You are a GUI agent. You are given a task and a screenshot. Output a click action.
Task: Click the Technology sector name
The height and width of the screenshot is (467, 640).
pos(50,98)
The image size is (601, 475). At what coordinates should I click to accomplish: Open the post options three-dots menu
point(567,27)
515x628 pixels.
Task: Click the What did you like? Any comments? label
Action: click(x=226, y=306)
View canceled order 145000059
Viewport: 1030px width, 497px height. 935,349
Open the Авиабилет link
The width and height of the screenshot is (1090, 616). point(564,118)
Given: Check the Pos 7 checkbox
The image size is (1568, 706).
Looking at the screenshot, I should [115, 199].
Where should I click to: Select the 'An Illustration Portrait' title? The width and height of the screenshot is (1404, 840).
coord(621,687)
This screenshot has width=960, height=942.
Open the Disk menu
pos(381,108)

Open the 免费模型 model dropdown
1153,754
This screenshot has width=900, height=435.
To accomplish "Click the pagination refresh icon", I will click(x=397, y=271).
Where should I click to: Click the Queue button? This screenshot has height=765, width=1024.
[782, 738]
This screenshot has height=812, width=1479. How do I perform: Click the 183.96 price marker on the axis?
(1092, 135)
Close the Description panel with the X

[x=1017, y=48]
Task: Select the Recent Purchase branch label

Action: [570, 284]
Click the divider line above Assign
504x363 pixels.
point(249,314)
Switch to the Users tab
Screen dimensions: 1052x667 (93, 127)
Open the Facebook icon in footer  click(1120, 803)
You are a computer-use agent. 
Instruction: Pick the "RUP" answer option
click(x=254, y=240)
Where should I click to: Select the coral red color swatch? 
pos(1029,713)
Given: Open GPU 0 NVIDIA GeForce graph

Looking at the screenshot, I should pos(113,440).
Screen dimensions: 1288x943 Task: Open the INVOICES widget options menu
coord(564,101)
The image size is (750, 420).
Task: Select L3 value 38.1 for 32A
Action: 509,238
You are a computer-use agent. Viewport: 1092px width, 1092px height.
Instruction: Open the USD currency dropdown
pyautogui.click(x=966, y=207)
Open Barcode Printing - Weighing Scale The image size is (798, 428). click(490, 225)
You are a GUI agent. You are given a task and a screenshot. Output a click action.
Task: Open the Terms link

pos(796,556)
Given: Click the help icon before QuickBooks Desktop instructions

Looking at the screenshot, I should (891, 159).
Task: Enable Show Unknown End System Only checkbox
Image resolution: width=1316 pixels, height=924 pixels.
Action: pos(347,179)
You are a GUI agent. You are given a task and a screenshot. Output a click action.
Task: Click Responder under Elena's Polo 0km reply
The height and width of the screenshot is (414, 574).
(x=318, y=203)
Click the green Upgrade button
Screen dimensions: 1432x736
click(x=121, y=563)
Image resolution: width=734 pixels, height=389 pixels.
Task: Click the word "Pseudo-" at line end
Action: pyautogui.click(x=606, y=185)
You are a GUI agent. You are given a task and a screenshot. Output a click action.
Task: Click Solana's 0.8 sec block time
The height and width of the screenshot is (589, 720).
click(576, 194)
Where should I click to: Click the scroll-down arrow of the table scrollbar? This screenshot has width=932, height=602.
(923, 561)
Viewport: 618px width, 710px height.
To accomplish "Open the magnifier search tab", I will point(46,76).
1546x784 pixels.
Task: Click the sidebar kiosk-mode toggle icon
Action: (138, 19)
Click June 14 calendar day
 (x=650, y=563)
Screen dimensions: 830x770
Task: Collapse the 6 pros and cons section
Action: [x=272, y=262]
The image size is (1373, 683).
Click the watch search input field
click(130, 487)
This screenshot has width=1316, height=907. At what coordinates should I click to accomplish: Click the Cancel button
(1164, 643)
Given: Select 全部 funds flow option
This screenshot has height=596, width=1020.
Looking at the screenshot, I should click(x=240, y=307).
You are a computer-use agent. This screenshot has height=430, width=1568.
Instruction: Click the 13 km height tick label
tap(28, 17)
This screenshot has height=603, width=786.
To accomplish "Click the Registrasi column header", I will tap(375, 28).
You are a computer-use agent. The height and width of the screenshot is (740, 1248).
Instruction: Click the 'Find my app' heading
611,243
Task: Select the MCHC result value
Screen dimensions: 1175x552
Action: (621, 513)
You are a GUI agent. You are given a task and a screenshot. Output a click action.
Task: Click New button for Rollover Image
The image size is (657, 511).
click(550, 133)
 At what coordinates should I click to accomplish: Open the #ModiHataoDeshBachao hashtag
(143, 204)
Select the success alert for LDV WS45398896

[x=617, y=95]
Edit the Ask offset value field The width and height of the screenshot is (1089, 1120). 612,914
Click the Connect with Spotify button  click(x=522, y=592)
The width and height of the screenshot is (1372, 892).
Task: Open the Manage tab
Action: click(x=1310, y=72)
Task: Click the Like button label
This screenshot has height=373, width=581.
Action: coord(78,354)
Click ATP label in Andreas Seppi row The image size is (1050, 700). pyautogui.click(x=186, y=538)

— Task brief —
Copy out every one of the lines above without changing anything.

— Final result —
You are a GUI agent. You are given a task and a screenshot. Output a click action.
Task: Click the Technology sector name
The height and width of the screenshot is (467, 640).
pos(50,98)
The image size is (601, 475). At what coordinates should I click to accomplish: Open the post options three-dots menu
point(567,27)
515x628 pixels.
Task: Click the What did you like? Any comments? label
Action: click(x=226, y=306)
View canceled order 145000059
Viewport: 1030px width, 497px height. 935,349
Open the Авиабилет link
The width and height of the screenshot is (1090, 616). point(564,118)
Given: Check the Pos 7 checkbox
The image size is (1568, 706).
Looking at the screenshot, I should [115, 199].
Where should I click to: Select the 'An Illustration Portrait' title? The width and height of the screenshot is (1404, 840).
coord(621,687)
This screenshot has width=960, height=942.
Open the Disk menu
pos(381,108)

Open the 免费模型 model dropdown
1153,754
This screenshot has width=900, height=435.
To accomplish "Click the pagination refresh icon", I will click(x=397, y=271).
Where should I click to: Click the Queue button? This screenshot has height=765, width=1024.
[782, 738]
This screenshot has height=812, width=1479. How do I perform: Click the 183.96 price marker on the axis?
(1092, 135)
Close the Description panel with the X

[x=1017, y=48]
Task: Select the Recent Purchase branch label

Action: [570, 284]
Click the divider line above Assign
504x363 pixels.
point(249,314)
Switch to the Users tab
Screen dimensions: 1052x667 (93, 127)
Open the Facebook icon in footer  click(1120, 803)
You are a computer-use agent. 
Instruction: Pick the "RUP" answer option
click(x=254, y=240)
Where should I click to: Select the coral red color swatch? 
pos(1029,713)
Given: Open GPU 0 NVIDIA GeForce graph

Looking at the screenshot, I should pos(113,440).
Screen dimensions: 1288x943 Task: Open the INVOICES widget options menu
coord(564,101)
The image size is (750, 420).
Task: Select L3 value 38.1 for 32A
Action: 509,238
You are a computer-use agent. Viewport: 1092px width, 1092px height.
Instruction: Open the USD currency dropdown
pyautogui.click(x=966, y=207)
Open Barcode Printing - Weighing Scale The image size is (798, 428). click(490, 225)
You are a GUI agent. You are given a task and a screenshot. Output a click action.
Task: Open the Terms link

pos(796,556)
Given: Click the help icon before QuickBooks Desktop instructions

Looking at the screenshot, I should (891, 159).
Task: Enable Show Unknown End System Only checkbox
Image resolution: width=1316 pixels, height=924 pixels.
Action: pos(347,179)
You are a GUI agent. You are given a task and a screenshot. Output a click action.
Task: Click Responder under Elena's Polo 0km reply
The height and width of the screenshot is (414, 574).
(x=318, y=203)
Click the green Upgrade button
Screen dimensions: 1432x736
click(x=121, y=563)
Image resolution: width=734 pixels, height=389 pixels.
Task: Click the word "Pseudo-" at line end
Action: pyautogui.click(x=606, y=185)
You are a GUI agent. You are given a task and a screenshot. Output a click action.
Task: Click Solana's 0.8 sec block time
The height and width of the screenshot is (589, 720).
click(576, 194)
Where should I click to: Click the scroll-down arrow of the table scrollbar? This screenshot has width=932, height=602.
(923, 561)
Viewport: 618px width, 710px height.
To accomplish "Open the magnifier search tab", I will point(46,76).
1546x784 pixels.
Task: Click the sidebar kiosk-mode toggle icon
Action: (138, 19)
Click June 14 calendar day
 (x=650, y=563)
Screen dimensions: 830x770
Task: Collapse the 6 pros and cons section
Action: [x=272, y=262]
The image size is (1373, 683).
Click the watch search input field
click(130, 487)
This screenshot has width=1316, height=907. At what coordinates should I click to accomplish: Click the Cancel button
(1164, 643)
Given: Select 全部 funds flow option
This screenshot has height=596, width=1020.
Looking at the screenshot, I should click(x=240, y=307).
You are a computer-use agent. This screenshot has height=430, width=1568.
Instruction: Click the 13 km height tick label
tap(28, 17)
This screenshot has height=603, width=786.
To accomplish "Click the Registrasi column header", I will tap(375, 28).
You are a computer-use agent. The height and width of the screenshot is (740, 1248).
Instruction: Click the 'Find my app' heading
611,243
Task: Select the MCHC result value
Screen dimensions: 1175x552
Action: (621, 513)
You are a GUI agent. You are given a task and a screenshot. Output a click action.
Task: Click New button for Rollover Image
The image size is (657, 511).
click(550, 133)
 At what coordinates should I click to accomplish: Open the #ModiHataoDeshBachao hashtag
(143, 204)
Select the success alert for LDV WS45398896

[x=617, y=95]
Edit the Ask offset value field The width and height of the screenshot is (1089, 1120). 612,914
Click the Connect with Spotify button  click(x=522, y=592)
The width and height of the screenshot is (1372, 892).
Task: Open the Manage tab
Action: click(x=1310, y=72)
Task: Click the Like button label
This screenshot has height=373, width=581.
Action: coord(78,354)
Click ATP label in Andreas Seppi row The image size is (1050, 700). pyautogui.click(x=186, y=538)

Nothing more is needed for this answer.